Houses for Smíchov City – North – Phase 3

The competition proposal is based on the urban planning of a new city district on the original brownfield of a freight station and steam-powered factories. The new district honors the proven principles of city creation in the form of streets, squares and parks. It builds on the difference between livelier streets and calm quiet courtyards, on the quality of public space and a clear orientation in the urban fabric. The division of urban blocks into individual building parts and assignment to different architects will support the visual diversity of street fronts, which is so typical of a traditional city.

We create houses in the spirit of urban planning with contemporary building materials for contemporary housing requirements. However, our perception of modernity, or contemporaneity, does not exclude traditional elements and procedures that have been tried and tested for years and work well. After all, the new modern district itself clearly refers to the very successful part of Smíchov from the 19th century.

Authors: Pavel Hnilička, Theresa Kjellberg
Cooperation - competition design: Daniel Sedlák, Terezie Mervartová, Matěj Čunát, Antonín Topinka
Cooperation - study: Jindřich Blaha, Milena Raičević
Client: Sekyra Group
Study: 2022
Gross floor area - retail: 800 m²
Gross floor area - apartments: 4 500 m²

We creatively divide the houses into three parts: the ground floor, the main mass and the receding floor of the roof. We open the ground floor at sidewalk level with large display areas so that it is attractive to pedestrians and enables the successful realization of lively city streets. An integral part of the proposal is the support of cultured advertising and the marking of establishments for their viability.

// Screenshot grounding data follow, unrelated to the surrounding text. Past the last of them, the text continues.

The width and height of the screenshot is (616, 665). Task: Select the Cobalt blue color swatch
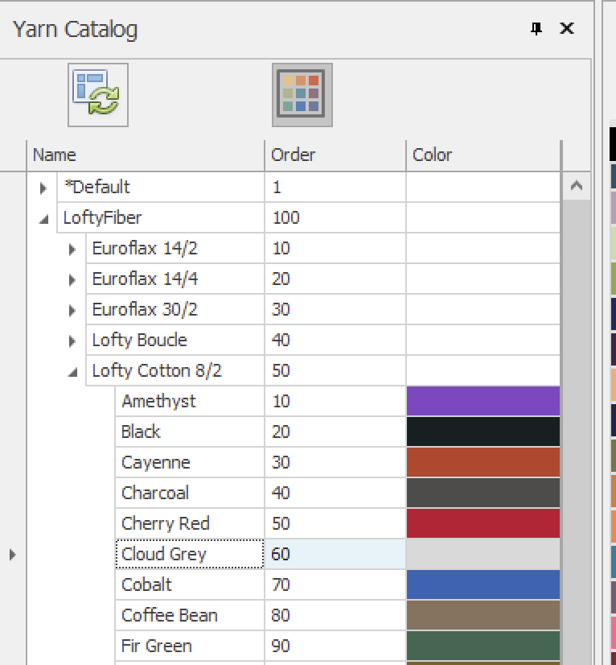click(x=483, y=584)
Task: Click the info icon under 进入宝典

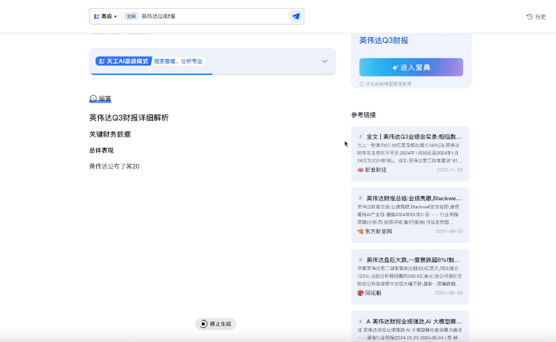Action: [x=362, y=84]
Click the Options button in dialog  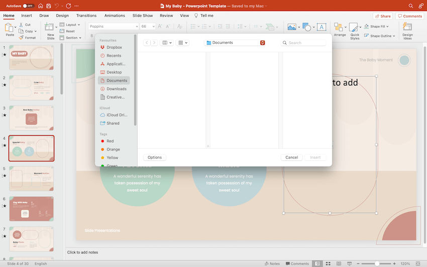(155, 157)
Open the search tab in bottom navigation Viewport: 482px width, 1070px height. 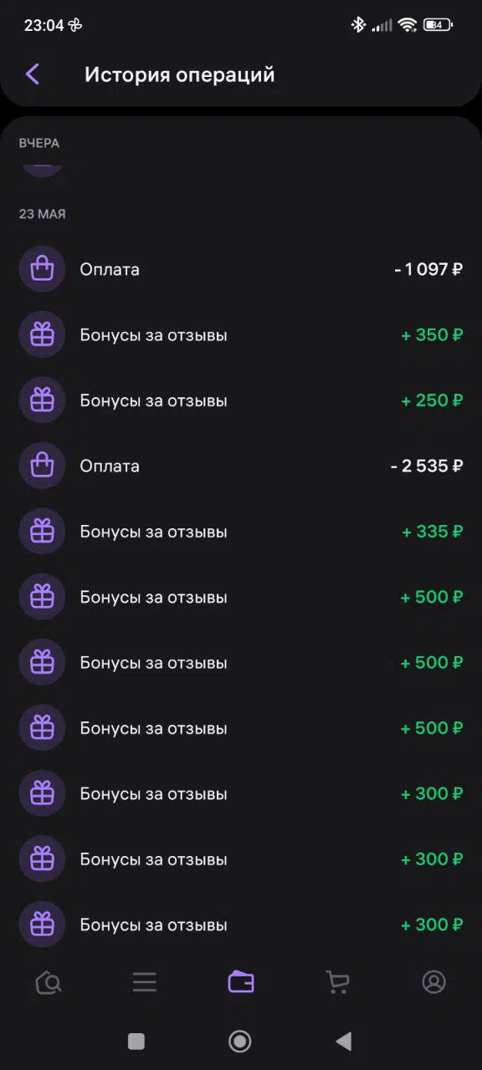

We shape the main mass of the house as solid walls with openings, including a solid and clearly defined corner. We adjust the windows according to the principle of local symmetries in order to find harmony between the external appearance of the house and the practicality of the internal layout. Compared to our ancestors, we significantly enlarge the windows and dimension them into larger formats without dividing partitions so that we get enough daylight into the depth of the layout and offer nice views of the city and the treetops.

The facade of each house itself creates its image in the perception of the public space, and therefore also carries a certain representativeness and subtle nobility that corresponds to the location and character of the building program. In other words, we strive for elegance, simple grandeur and perhaps even a certain obviousness, which will give new residents a sense of home and create the atmosphere of a pleasant residential city.

We firmly believe that by moving towards timelessness, there is a real chance that houses will retain their quality in decades to come, when tastes and fashions will inevitably change. Because social acceptability is the most difficult test that many buildings do not pass over time and are replaced by others, while others survive hundreds of years thanks to their quality.